How to interpret $\int\mathrm{d}^2z$?

Question

In chapter 6 of Tong's lecture notes on string theory when calculating the Virasoro-Shapiro/4-point Tachyon amplitude he arrives at the integral \begin{align*} C(a, b) = \int\mathrm{d}^2z\ |z|^{2a-2}|1-z|^{2b-2} \end{align*} I can follow his solution in the appendix where he goes on to calculate the integral in terms of the real and imaginary part $z=x+iy$. However, what I don't understand is that he says \begin{align*} \mathrm{d}^2z = 2\mathrm{d}x\,\mathrm{d}y \end{align*} If I think of the statement in terms of differential forms I would naively expect \begin{align*} \mathrm{d}^2z = \mathrm{d}z\,\mathrm{d}\bar{z} = (\mathrm{d}x + i\mathrm{d}y)(\mathrm{d}x-i\mathrm{d}y) = -2i\mathrm{d}x\,\mathrm{d}y \end{align*} What happened to the factor of $-i$? I suppose in the amplitude an extra factor of $-i$ doesn't really matter, but he doesn't mention any such simplifications in his derivation. He also did the same thing when introducing conformal field theories in chapter 4. Does he implicitly include a factor of $\sqrt{-g}$ in the measure?
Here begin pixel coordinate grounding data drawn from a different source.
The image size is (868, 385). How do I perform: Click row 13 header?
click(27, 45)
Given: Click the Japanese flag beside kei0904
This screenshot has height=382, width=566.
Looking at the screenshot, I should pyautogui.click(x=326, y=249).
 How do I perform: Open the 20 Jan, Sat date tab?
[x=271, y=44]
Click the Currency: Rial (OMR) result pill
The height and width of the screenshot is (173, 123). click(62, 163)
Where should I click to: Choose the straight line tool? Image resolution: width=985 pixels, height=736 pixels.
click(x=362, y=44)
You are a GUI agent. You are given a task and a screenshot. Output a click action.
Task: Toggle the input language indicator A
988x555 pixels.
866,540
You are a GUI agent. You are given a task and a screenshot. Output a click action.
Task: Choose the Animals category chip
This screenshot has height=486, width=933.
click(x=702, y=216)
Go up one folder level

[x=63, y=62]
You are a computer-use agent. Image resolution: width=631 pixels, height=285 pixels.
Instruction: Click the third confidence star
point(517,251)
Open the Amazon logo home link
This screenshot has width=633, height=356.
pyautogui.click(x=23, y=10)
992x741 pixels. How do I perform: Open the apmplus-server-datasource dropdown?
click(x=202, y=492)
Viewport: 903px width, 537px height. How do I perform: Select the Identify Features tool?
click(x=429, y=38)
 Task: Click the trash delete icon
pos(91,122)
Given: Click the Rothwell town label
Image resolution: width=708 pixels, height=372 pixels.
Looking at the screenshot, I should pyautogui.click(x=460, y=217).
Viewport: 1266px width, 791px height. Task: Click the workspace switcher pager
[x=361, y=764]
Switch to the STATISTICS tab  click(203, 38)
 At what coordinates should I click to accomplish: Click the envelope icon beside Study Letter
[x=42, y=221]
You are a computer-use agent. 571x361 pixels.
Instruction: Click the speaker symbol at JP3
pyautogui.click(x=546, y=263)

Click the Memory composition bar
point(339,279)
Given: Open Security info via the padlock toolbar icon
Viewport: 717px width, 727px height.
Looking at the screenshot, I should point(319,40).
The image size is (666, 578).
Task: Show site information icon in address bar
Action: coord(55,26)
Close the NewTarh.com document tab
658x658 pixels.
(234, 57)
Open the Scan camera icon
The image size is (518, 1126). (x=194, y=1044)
Then I could argue that \begin{align*} \mathrm{d}z\,\mathrm{d}\bar{z}\sqrt{-g^{(z)}} = \mathrm{d}z\,\mathrm{d}\bar{z}\left(-\begin{vmatrix}0 & 1/2 \\ 1/2 & 0\end{vmatrix}\right)^{1/2} = \mathrm{d}z\,\mathrm{d}\bar{z}\left(\frac{i}{2}\right) = \mathrm{d}x\,\mathrm{d}y \end{align*} But now the factor of $2$ is missing.